今、ヒトカゲ達は海に向かって歩いている。ジュラの話によると、5つ目の勾玉『氷の勾玉』は海の近くにある“氷柱祠(ひょうちゅうし)”と呼ばれる祠に祀られているという。
「もう5つ目か、早いなぁ」
「そりゃあ仕方ないさ。急いで集めてるんだからさ」
ヒトカゲとゼニガメがしみじみと勾玉集めを振り返っている。あっという間に半分以上集めていたのかと思ったのはチコリータとドダイトスも同じだ。
「はぁ……」
いきなりため息を漏らしたのはチコリータ。その様子にいち早く気づいたのは彼女の横を歩いているドダイトスだった。
「お嬢、気分でも悪いのですか?」
「いいえ、何でもないわ」
「そうですか。無理なさらずに、何かあったら私に言ってくださいね」
言えないから困っているのに、とチコリータは思った。この時チコリータはドダイトスの事をずっと考えていた。何回もアプローチしているのに、一向にその気持ちに気づいていないらしく、自分に興味がないのではないかと落ち込んでいたのだ。
(ドダイトス……私、あなたが好きなのに、どうして振り向いてくれないの?)
チコリータは勘違いをしていた。ドダイトスはチコリータに興味がないのではなく、こういう事に対して鈍感なだけであることを。
「……ヘクシュン! あー風邪引いてしまったかな?」
ほら、みなさい。
1時間程歩くと、ヒトカゲ達は海に着いた。とは言っても、今のセレステ島は冬。夏に比べて海は荒れ、景色もよくない。おまけに海から吹く風は特別冷たかった。
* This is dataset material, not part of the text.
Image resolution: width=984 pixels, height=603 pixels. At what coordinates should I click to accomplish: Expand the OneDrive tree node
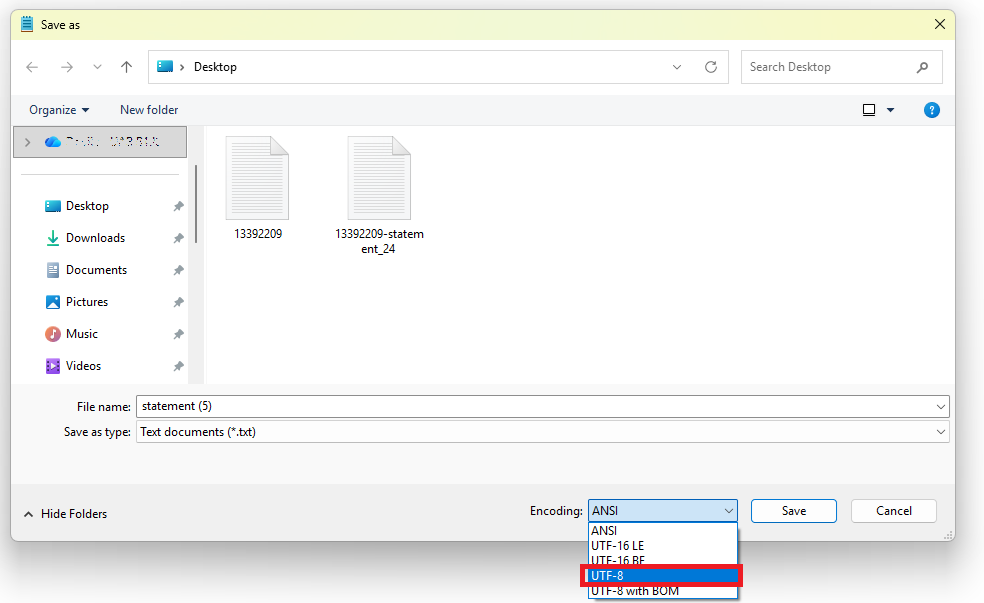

「どこに“氷柱祠”あるんだろうね……って、何してんの?」
ヒトカゲは、自分の尻尾にみんなが集まっていることに気づいた。みんなはヒトカゲの尻尾の炎で暖を取っていた。そのおかげで寒い思いをしているのはヒトカゲだけであった。さすがの彼でもこの寒さには鳥肌が立ち、体を震わせている。
『はぁー暖かいー♪』
「いいから早く行こうよ!」
『もうちょっとだけ♪』
「……【紅蓮の炎を……】」
『さぁ、急いで行こうか!』
さすがに怒ったヒトカゲは詠唱を始めた。これではどう頑張っても太刀打ちできないことを知っていた3人は、冷汗を流しながら歩き始めた。
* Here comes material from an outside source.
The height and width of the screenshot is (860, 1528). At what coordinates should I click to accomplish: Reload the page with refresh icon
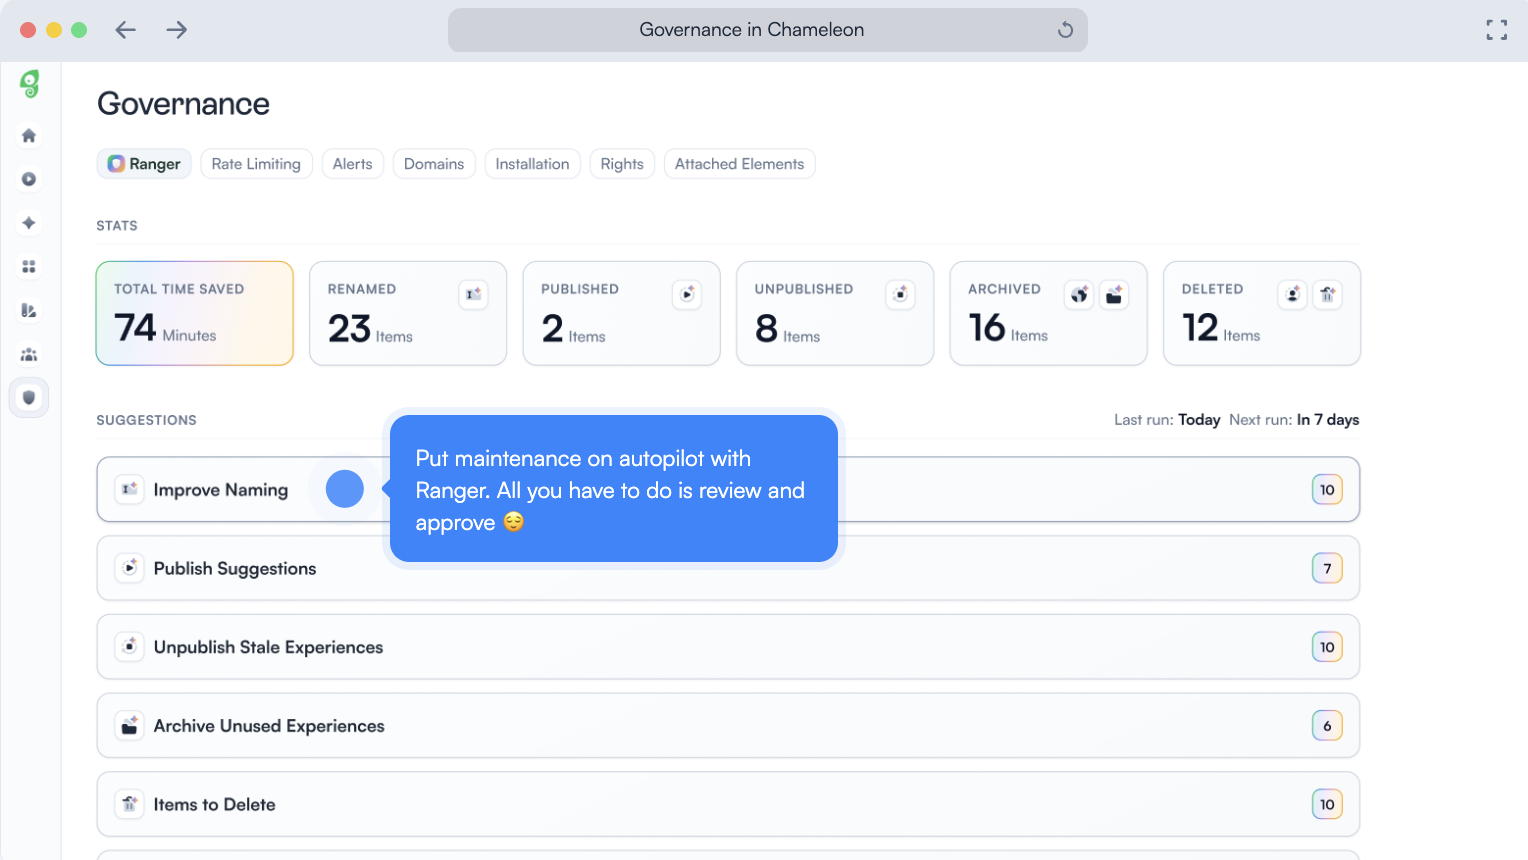tap(1065, 30)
海沿いをしばらく歩き続けると、ヒトカゲ達は氷柱祠らしきものを見つけた。それは氷、しかもつららでできている祠で、見るからに刺々しい。
「たぶんこれだよね。じゃあ早速……」
ヒトカゲが祠に手を伸ばし、中にあるであろう勾玉を取ろうとした、その瞬間、祠の後ろの方から声が聞こえた。
「ちょっと僕ぅ、何してんのぉ?」
「ダメじゃないか、勝手に触ったりしたら」
そう言いながら、祠の後ろから2匹のポケモンが顔を出した。そのポケモンとはオスのパルシェンとメスのジュゴンで、パルシェンの上にジュゴンが乗っかっている。
『誰?』
4人はちょっと引きながら2人に訊ねた。何故引いているかというと、パルシェンとジュゴンがずっと顔を少し赤らめてニヤニヤしていたからだ。しかもお互いにチラチラと目線を合わせている。
「私、この人の妻のジュゴン♪」
「俺、コイツの夫のパルシェン♪」
(あぁ、いわゆるバカップルか)
何となく予想はしていたが、本当にバカップルだとわかると4人は頭が痛くなった。そんな事は一切お構いなしにパルシェン夫婦はヒトカゲ達に質問をした。
「何でここに来たの? ここは神聖な場所よ?」
この2人のせいでちっとも神聖とは思えないと言いたげな4人であったが、いちいち構ってもいられないので、4人を代表してドダイトスが説明を始めた。
「俺達はルギアから与えられた使命で、勾玉を集めなければならない。だから氷の勾玉を渡してもらおうか」
少し上から目線の物の言い方をしてしまったせいか、顔の恐いドダイトスが前に出たせいか、パルシェンとジュゴンは4人の事を疑い始めた。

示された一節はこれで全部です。